**Direction**
Count the lines in the material below that contain the string "perform", matching case exactly, and reply with only the number.

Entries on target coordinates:

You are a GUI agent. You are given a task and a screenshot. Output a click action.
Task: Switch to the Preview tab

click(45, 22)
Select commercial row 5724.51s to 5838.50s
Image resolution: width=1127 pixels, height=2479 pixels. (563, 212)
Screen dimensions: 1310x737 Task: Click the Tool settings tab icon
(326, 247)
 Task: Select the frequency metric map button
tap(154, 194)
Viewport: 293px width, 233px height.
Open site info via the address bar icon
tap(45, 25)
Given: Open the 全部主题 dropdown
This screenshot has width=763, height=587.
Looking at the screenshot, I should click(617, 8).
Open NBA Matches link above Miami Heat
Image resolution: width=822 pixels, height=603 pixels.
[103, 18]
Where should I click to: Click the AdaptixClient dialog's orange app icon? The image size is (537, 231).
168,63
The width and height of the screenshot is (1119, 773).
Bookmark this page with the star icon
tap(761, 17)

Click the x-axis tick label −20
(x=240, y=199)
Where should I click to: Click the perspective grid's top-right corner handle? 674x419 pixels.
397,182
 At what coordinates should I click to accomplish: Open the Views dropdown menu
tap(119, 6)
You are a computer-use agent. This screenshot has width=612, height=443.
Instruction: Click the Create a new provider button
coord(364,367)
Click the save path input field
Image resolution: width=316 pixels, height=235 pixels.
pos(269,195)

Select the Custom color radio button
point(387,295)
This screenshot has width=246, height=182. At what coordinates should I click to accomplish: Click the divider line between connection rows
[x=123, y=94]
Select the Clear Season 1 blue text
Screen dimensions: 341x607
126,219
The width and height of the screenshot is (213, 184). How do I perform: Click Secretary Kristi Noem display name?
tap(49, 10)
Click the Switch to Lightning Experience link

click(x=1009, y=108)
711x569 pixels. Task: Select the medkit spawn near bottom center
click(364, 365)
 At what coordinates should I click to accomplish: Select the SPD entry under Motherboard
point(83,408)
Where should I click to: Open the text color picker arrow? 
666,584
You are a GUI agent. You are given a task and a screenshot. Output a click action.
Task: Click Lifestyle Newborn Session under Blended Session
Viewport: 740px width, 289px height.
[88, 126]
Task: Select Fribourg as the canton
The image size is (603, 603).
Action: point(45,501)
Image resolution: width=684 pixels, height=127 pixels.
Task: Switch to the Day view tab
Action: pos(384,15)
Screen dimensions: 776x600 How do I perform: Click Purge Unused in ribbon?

**Answer to this problem**
2